I realize it would require a new algorithm (since it’s a different style of processor), but I was hoping someone had written a simple function or two (multiply via FFT or add-multiply, or even a modular power function). Vector processes could greatly speed up large number calculations such as add. I just really don’t want to translate the GMP data types into vectors, run the calculation, then translate them back if someone else already had that written. Oh well, time to start digging through the CUDA documentation.

And I haven’t let a simulation completely run yet on the laptop, I’m still just prototyping.

Thanks!

You can always keep an eye on http://www.nvidia.com/object/cuda_showcase.html#papers , there have been quite a few posted recently but I don’t see any on GMP type calculations yet.

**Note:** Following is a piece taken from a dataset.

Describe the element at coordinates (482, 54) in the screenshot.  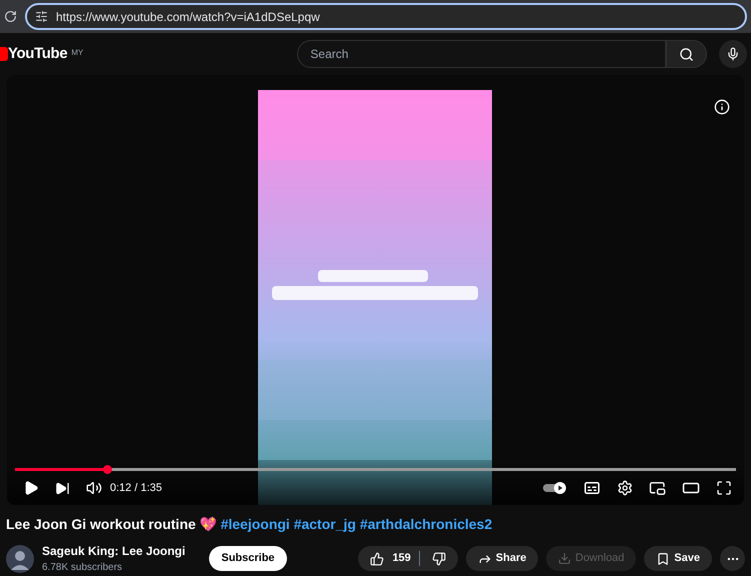
I see `search-field: Search` at that location. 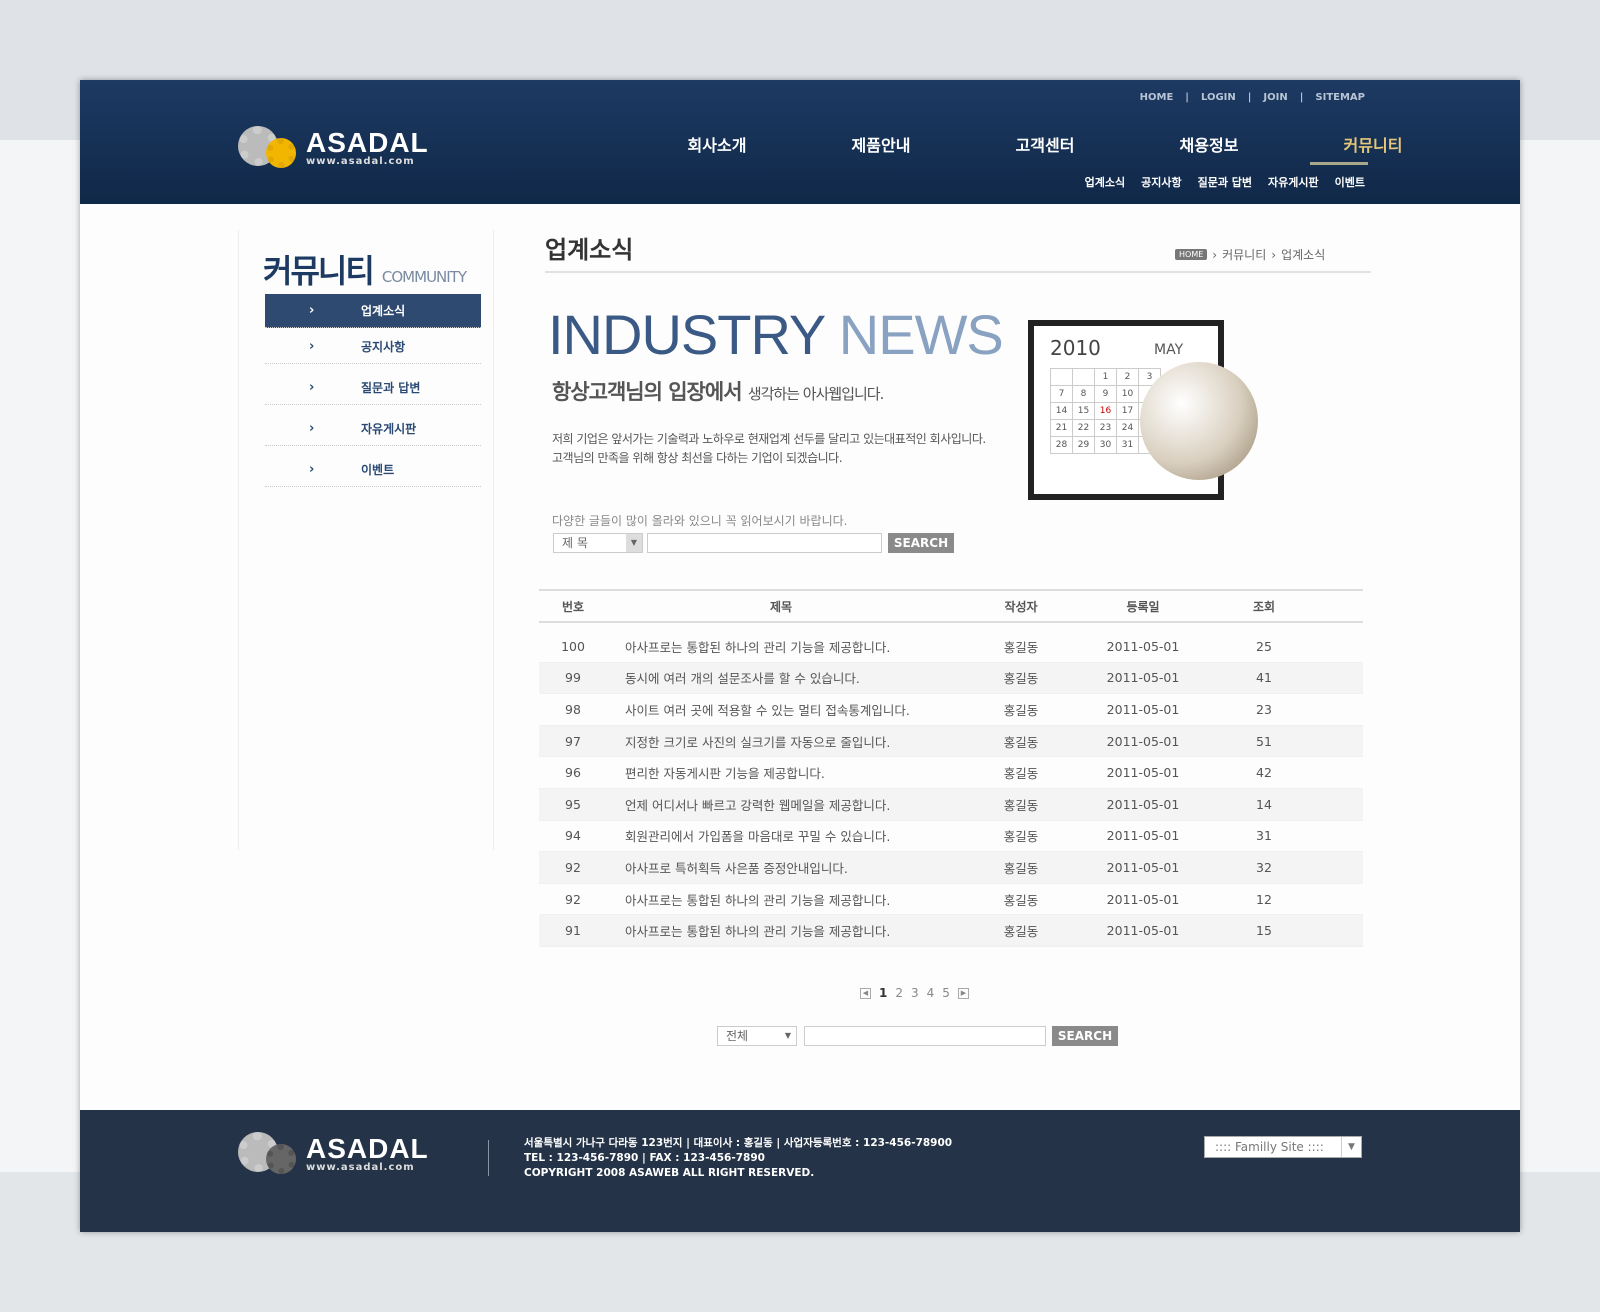 What do you see at coordinates (1244, 254) in the screenshot?
I see `breadcrumb-community: 커뮤니티` at bounding box center [1244, 254].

I wouldn’t get too excited about GMP libraries, especially integer functions. They are optimized for single thread operations and the following is taken from Section 5.1.1.1 of the CUDA Programming Reference Guide 2.0.


4 clock cycles for:

  • integer add
  • bitwise operations, compare, min, max, type conversion instructions

32-bit integer multiplication takes 16 clock cycles.

Integer division and modulo operation are particularly costly and should be avoided
if possible or replaced with bitwise operations whenever possible:

I would say design your own routines to take advantage of this new technology.

Good luck.

I’ve been looking into some large-integer multiplication routines for some cryptography research…I bet that some of the faster algorithms (Karatsuba, Toom-Cook) would be great on CUDA if they were coded in optimized C or in PTX. These algorithms generally work by ‘divide-and-conquer’ which is just what CUDA excels at. As a bonus, I believe that they can be implemented with simple shifts and additions, so it should be possible to write some ‘calculation-intensive’ code here…

I guess I’ll add this to my list of CUDA code I want to write (which keeps getting longer and longer :lol:). If anyone else is trying to learn CUDA, this might be a neat project to try. Or, if nVidia ever plans to run another CUDA programming contest, perhaps they could run one to create an arbitrary-precision numerical library (large integer/float/decimal multiplication, addition, etc.)